Не кто иной как Франц фон Папен перепутал все расчёты Шляйхера и неожиданно
помог НСДАП обрести новый шанс. В нём соперничающие между собой
противники Шляйхера усмотрели наконец фигуру «общего защитника».
Всего две недели спустя после вступления генерала на пост главы правительства
Папен высказал кёльнскому банкиру Курту фон Шрёдеру свою заинтересованность
во встрече с вождём НСДАП. Случилось так, что контакты совпали по времени с
уходом Грегора Штрассера, а это могло быть истолковано кругами покровителей-
промышленников в том смысле, что революционные, антикапиталистические
настроения в партии если и не преодолены, то во всяком случае лишились своего
главного выразителя. Да и постоянный рост голосов, подаваемых за
коммунистическую партию, что снова подтвердилось на ноябрьских выборах в
рейхстаг, способствовал преодолению предубеждения предпринимателей против
Гитлера, тем более что пропаганда НСДАП работала под лозунгом: Если завтра
партия распадётся, то послезавтра в Германии прибавится 10 миллионов
коммунистов. Будучи главой кёльнского «клуба господ», Шрёдер обладал
широкими связями с представителями рейнской тяжёлой промышленности. Он и
раньше не раз активно выступал в поддержку Гитлера, набрасывал планы
экономической политики национал-социалистов, а в ноябре 1932 года подписал
составленную Яльмаром Шахтом петицию, содержавшую неприкрытую поддержку
претензий Гитлера на власть. Тогда Папен в резком заявлении отверг это
выступление как недопустимое, теперь же он обрадовался и согласился, когда
Шрёдер пригласил его на встречу с Гитлером, назначенную на 4-е января.

ЗАДАНИЯ ДЛЯ ВЫПОЛНЕНИЯ:
• 1. Перескажите короче абзац отрывка, который начинается словами «Не кто иной как Франц фон Папен». Сохраните его основные факты.
• 2. Определите, соответствуют ли отрывку следующие утверждения, и подтвердите каждый ответ точной цитатой из него.
(а) Папен заявил о желании встретиться с вождём НСДАП через две недели после вступления генерала на пост главы правительства.
(б) Петицию в поддержку притязаний Гитлера на власть составил Шрёдер.
(в) Папен встретил эту петицию одобрительно.
• 3. На какое число, согласно отрывку, была назначена встреча с Гитлером, на которую Шрёдер пригласил Папена?
Список, идущий следом, к работе с отрывком не относится.

ЗАПИСИ ДАННЫХ:
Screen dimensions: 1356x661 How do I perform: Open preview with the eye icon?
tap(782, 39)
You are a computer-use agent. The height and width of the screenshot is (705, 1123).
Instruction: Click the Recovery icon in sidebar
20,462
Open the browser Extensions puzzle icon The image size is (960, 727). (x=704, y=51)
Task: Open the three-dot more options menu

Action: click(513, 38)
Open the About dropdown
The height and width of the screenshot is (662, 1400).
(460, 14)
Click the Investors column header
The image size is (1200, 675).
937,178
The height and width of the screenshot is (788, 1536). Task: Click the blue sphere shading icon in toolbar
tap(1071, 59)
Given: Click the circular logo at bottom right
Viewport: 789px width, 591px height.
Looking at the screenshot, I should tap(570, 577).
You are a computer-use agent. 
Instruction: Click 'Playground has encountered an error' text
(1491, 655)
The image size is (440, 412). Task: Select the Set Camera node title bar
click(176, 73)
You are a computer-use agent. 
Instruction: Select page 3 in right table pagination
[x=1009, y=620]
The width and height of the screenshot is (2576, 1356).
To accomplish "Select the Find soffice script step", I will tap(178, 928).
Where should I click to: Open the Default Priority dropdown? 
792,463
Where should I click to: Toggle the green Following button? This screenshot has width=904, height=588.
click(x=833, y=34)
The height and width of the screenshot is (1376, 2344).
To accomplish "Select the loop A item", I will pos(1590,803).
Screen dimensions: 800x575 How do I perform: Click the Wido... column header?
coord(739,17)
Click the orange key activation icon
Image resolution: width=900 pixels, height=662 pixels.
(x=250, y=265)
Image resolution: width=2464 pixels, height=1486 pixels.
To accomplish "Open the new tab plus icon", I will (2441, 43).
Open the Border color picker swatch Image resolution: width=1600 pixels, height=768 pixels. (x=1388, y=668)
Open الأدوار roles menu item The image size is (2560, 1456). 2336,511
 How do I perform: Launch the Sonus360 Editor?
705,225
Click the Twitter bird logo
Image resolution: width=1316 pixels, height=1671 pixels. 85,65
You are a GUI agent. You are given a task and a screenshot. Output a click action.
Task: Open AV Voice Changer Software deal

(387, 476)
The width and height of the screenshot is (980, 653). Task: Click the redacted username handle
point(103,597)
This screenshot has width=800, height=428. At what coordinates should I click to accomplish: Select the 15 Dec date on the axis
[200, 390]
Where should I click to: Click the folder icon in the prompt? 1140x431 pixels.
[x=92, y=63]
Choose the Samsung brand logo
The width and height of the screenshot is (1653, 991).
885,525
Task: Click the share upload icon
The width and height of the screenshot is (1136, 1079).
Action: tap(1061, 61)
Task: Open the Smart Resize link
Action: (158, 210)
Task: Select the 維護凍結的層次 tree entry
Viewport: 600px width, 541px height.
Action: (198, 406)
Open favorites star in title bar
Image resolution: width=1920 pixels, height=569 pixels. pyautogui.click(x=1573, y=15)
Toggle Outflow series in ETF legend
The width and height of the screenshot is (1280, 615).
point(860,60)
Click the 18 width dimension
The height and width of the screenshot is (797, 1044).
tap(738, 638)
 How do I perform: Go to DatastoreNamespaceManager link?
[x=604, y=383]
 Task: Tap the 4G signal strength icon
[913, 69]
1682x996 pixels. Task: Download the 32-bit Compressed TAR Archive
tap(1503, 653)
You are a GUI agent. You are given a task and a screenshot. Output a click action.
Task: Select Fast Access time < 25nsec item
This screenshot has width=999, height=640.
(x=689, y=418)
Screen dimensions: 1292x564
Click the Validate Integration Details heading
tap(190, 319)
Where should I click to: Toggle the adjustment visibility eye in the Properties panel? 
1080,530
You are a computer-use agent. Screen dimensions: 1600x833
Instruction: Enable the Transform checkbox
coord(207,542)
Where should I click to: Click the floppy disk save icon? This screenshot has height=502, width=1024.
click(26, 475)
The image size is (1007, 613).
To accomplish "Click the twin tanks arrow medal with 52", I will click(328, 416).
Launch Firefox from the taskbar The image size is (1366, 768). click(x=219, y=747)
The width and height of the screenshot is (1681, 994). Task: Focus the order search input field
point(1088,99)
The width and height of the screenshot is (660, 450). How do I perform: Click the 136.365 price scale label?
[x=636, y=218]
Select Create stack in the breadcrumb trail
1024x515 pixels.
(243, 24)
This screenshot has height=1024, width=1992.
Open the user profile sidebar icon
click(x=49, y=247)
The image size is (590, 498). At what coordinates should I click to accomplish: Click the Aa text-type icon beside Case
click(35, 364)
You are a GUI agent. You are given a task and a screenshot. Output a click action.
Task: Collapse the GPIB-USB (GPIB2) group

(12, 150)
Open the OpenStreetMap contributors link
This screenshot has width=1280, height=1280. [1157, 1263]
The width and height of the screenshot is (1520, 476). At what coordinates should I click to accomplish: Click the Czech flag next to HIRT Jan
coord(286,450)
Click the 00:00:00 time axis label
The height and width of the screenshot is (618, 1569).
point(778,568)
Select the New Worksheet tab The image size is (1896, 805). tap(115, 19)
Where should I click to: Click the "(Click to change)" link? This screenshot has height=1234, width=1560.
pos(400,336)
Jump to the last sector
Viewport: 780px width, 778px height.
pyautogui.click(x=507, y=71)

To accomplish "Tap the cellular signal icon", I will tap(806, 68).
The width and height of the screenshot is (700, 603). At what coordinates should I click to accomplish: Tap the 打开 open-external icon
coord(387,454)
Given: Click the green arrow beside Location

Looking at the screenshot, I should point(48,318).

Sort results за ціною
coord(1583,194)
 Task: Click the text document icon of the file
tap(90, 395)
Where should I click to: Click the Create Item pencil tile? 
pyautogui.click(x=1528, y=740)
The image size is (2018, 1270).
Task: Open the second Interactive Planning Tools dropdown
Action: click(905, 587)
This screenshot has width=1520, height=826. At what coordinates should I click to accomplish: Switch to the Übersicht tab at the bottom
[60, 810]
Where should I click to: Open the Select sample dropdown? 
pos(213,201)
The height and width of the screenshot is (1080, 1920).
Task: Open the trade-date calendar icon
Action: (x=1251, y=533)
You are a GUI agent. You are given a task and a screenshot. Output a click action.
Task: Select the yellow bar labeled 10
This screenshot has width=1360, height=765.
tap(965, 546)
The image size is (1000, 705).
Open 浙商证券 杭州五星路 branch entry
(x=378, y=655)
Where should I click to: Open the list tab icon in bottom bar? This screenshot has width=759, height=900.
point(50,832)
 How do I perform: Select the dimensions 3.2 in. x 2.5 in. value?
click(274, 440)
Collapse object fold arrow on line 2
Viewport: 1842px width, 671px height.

РЕШЕНИЯ ЗАДАЧ:
• 1. Франц фон Папен спутал расчёты Шляйхера и дал НСДАП новый шанс: соперничающие противники Шляйхера увидели в нём «общего защитника». Через две недели после того, как генерал возглавил правительство, Папен сообщил кёльнскому банкиру Курту фон Шрёдеру, что хочет встретиться с вождём НСДАП. Эти контакты совпали с уходом Грегора Штрассера. Промышленники могли понять это так, что революционные, антикапиталистические настроения в партии лишились главного выразителя. Предубеждение предпринимателей против Гитлера ослабляли также рост голосов за коммунистов на ноябрьских выборах и лозунг НСДАП о 10 миллионах новых коммунистов в случае распада партии. Шрёдер возглавлял кёльнский «клуб господ» и имел широкие связи в рейнской тяжёлой промышленности. Он и прежде поддерживал Гитлера, а в ноябре 1932 года подписал составленную Яльмаром Шахтом петицию в его пользу. Тогда Папен резко осудил это выступление, а теперь охотно принял приглашение Шрёдера на встречу с Гитлером, назначенную на 4 января.

• 2.
(а) Да: «Всего две недели спустя после вступления генерала на пост главы правительства Папен высказал кёльнскому банкиру Курту фон Шрёдеру свою заинтересованность во встрече с вождём НСДАП».
(б) Нет: «подписал составленную Яльмаром Шахтом петицию».
(в) Нет: «Тогда Папен в резком заявлении отверг это выступление как недопустимое».

• 3. На 4-е января.